● Assignment
Return each line of the records below in which the string "calendar" turns up.

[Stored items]
╭──
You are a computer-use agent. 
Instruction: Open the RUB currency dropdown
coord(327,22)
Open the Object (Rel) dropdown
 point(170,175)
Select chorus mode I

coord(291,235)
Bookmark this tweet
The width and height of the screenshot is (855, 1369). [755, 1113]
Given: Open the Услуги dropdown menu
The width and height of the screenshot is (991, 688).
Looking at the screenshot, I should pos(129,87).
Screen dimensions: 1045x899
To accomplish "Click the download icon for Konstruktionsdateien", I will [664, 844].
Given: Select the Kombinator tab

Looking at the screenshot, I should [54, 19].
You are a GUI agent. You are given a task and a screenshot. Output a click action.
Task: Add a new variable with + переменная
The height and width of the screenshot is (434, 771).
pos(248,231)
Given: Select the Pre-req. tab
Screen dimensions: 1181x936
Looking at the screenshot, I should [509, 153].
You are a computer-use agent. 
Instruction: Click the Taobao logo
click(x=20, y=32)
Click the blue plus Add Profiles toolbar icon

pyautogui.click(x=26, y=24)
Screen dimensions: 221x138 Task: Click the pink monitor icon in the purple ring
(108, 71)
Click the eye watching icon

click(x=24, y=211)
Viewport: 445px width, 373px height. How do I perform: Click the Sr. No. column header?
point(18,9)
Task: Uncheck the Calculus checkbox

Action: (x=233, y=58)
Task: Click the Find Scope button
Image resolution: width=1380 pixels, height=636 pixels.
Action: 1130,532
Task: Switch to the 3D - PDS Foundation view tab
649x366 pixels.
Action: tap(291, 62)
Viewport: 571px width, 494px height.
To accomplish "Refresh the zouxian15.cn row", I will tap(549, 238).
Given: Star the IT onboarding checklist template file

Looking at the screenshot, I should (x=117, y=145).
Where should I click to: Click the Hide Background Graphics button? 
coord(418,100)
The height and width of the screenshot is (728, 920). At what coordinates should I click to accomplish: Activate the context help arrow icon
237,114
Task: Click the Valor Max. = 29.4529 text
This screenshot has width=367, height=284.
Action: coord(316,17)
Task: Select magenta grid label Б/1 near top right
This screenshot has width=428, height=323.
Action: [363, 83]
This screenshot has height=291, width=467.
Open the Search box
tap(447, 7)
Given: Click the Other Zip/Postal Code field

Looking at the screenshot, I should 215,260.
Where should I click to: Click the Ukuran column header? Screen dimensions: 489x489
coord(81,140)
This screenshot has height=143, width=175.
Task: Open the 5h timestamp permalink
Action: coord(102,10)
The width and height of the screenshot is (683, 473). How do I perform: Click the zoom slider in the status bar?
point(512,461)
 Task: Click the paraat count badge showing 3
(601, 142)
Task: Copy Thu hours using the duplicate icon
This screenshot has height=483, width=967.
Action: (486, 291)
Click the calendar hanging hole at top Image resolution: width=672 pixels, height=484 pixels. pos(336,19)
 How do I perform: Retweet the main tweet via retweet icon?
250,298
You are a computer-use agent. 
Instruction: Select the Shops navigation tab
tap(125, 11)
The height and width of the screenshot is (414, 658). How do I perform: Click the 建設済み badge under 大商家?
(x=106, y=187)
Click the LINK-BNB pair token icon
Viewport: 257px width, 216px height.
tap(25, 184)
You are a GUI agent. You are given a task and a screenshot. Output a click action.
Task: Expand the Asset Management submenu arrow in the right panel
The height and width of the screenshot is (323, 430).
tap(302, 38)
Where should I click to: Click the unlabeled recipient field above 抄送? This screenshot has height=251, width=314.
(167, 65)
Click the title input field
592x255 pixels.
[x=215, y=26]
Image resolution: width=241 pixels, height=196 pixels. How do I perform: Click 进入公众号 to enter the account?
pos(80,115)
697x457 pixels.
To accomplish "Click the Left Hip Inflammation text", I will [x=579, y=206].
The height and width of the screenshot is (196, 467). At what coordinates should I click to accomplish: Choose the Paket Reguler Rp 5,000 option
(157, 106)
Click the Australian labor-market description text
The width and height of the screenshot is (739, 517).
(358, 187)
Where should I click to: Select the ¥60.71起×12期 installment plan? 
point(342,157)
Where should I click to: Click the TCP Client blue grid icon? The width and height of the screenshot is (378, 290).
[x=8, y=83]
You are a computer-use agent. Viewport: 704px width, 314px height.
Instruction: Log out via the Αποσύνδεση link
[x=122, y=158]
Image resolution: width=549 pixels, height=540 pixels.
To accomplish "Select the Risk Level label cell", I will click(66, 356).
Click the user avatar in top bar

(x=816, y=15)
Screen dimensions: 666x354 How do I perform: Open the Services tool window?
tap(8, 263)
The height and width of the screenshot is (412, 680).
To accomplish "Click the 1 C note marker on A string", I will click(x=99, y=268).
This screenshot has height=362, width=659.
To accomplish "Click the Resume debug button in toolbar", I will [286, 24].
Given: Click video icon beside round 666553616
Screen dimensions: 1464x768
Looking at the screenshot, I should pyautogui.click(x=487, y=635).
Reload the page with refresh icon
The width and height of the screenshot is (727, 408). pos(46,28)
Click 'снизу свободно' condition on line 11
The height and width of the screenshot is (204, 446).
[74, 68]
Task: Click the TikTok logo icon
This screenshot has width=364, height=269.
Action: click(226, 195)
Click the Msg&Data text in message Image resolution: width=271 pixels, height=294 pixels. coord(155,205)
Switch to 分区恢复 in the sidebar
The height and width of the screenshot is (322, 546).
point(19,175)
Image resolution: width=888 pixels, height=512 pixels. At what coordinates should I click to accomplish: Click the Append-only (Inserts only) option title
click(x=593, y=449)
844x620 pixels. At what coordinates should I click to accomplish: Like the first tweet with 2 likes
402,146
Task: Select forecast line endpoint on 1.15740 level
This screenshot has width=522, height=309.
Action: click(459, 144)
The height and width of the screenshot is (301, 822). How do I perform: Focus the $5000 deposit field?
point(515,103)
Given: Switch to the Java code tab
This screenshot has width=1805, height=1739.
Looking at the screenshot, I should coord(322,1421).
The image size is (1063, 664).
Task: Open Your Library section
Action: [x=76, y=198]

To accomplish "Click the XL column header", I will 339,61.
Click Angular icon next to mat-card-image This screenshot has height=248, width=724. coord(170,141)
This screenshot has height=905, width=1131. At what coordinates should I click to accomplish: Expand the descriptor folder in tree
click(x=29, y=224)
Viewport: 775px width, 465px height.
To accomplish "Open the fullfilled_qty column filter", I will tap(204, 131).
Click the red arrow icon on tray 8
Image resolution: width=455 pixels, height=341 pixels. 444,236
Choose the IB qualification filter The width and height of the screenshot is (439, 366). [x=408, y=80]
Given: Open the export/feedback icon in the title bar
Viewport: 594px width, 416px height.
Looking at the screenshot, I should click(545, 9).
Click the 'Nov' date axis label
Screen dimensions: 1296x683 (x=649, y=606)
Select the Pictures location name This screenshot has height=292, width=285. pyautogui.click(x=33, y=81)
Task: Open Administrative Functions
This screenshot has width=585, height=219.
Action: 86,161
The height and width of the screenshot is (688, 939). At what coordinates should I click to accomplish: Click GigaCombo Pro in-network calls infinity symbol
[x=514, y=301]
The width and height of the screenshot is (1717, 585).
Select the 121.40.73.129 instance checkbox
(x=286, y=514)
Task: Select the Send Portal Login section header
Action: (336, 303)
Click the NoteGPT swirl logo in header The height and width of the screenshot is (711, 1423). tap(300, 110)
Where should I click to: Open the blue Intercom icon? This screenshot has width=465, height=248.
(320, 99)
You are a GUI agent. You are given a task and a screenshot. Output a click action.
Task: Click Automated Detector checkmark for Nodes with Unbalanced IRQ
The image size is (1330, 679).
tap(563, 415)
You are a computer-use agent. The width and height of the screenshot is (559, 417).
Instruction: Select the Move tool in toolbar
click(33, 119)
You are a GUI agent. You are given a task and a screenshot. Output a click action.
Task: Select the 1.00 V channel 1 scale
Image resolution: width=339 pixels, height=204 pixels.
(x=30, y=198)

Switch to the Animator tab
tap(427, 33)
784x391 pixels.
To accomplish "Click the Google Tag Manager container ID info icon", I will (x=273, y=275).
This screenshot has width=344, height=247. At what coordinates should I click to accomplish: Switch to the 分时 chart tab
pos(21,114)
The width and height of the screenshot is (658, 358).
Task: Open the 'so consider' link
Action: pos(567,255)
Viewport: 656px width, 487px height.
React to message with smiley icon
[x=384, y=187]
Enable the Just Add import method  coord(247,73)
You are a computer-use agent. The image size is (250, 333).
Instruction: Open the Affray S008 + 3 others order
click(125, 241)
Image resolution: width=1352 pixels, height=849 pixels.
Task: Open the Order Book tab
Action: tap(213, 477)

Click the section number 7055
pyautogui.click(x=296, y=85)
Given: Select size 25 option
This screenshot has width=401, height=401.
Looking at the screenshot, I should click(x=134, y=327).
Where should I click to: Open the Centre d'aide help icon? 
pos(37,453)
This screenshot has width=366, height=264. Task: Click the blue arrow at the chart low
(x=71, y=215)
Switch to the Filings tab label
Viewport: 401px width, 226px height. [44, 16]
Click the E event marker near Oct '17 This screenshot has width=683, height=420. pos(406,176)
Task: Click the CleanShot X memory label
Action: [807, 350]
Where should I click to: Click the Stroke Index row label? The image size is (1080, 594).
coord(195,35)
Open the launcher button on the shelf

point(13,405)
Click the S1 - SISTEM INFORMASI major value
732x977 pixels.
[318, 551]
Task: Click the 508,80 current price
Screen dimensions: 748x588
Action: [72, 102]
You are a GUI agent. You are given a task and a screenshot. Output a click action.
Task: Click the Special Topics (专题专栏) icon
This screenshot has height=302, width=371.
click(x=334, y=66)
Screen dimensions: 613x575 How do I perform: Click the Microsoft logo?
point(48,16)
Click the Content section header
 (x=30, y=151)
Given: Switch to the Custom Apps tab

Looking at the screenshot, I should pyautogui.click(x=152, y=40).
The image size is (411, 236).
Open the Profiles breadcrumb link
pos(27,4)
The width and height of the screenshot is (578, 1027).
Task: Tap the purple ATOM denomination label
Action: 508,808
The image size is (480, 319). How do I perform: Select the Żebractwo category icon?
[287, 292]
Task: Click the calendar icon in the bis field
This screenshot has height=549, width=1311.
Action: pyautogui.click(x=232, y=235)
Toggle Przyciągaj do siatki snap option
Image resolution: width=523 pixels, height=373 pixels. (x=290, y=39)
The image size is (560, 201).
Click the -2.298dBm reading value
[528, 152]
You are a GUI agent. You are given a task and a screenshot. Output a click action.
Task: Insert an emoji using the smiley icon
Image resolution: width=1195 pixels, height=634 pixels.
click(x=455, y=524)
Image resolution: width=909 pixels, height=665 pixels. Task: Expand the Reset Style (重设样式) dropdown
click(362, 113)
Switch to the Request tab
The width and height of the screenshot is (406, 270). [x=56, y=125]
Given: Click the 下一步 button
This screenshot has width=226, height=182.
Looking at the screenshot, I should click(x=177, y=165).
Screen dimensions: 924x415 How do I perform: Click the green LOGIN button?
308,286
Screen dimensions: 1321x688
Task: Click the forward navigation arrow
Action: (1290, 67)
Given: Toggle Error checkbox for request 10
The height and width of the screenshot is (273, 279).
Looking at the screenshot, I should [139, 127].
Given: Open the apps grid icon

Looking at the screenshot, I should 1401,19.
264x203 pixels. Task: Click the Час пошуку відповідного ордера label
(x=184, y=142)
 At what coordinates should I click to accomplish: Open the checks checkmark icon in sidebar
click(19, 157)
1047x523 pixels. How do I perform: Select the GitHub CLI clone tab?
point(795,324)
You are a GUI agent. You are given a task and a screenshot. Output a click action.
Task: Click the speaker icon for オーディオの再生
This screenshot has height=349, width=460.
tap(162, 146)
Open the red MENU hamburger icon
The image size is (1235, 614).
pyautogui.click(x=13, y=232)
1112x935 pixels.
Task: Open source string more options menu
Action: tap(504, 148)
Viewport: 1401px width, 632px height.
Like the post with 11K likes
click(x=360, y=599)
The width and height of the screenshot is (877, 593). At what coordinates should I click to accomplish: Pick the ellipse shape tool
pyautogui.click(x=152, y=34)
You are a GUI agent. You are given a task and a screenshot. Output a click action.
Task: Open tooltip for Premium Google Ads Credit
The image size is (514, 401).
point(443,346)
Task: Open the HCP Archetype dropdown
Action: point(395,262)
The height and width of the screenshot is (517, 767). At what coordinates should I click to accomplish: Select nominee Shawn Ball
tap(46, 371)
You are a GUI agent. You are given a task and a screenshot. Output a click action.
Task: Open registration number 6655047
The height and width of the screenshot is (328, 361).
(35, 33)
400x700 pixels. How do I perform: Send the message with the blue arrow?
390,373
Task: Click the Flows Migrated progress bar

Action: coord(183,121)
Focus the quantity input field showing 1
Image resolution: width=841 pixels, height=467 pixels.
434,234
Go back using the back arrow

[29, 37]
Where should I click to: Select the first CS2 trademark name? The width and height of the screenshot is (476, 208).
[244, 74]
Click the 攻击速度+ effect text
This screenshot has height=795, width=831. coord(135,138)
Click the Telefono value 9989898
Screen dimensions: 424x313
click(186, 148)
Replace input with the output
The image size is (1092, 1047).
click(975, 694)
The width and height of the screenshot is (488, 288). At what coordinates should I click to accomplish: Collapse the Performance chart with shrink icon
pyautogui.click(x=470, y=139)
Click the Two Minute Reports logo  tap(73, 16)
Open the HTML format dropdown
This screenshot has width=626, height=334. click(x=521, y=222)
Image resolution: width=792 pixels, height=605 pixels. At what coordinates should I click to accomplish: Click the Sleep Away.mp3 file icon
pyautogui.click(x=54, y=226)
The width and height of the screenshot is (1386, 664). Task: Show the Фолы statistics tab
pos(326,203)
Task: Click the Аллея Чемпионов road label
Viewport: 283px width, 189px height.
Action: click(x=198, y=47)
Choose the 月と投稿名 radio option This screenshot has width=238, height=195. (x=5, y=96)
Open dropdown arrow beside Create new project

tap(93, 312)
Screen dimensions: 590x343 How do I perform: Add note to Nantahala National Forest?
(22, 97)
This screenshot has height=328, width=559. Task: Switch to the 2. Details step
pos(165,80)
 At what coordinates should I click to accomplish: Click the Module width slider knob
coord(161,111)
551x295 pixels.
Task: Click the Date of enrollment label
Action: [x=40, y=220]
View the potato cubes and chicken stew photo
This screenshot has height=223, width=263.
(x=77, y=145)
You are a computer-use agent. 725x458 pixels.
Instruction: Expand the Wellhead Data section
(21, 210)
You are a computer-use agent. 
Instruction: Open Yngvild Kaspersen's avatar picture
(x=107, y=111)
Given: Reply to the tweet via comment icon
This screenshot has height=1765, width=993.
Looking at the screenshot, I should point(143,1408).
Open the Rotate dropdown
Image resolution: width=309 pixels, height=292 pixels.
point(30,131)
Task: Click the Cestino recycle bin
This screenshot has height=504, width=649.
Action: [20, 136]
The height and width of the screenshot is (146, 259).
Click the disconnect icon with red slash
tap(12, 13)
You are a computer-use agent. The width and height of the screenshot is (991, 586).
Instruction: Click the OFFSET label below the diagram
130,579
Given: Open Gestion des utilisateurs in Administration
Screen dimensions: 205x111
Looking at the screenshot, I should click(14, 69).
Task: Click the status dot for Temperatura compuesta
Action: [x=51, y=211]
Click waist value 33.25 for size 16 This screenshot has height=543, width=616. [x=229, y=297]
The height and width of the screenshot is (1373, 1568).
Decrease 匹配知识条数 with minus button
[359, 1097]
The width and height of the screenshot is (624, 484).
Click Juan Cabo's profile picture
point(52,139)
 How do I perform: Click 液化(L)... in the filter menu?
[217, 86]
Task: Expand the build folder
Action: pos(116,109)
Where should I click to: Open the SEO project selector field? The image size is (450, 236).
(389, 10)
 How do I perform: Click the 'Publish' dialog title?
╰──
● Answer space
Click the calendar hanging hole at top Image resolution: width=672 pixels, height=484 pixels. pos(336,19)
Task: Click the calendar icon in the bis field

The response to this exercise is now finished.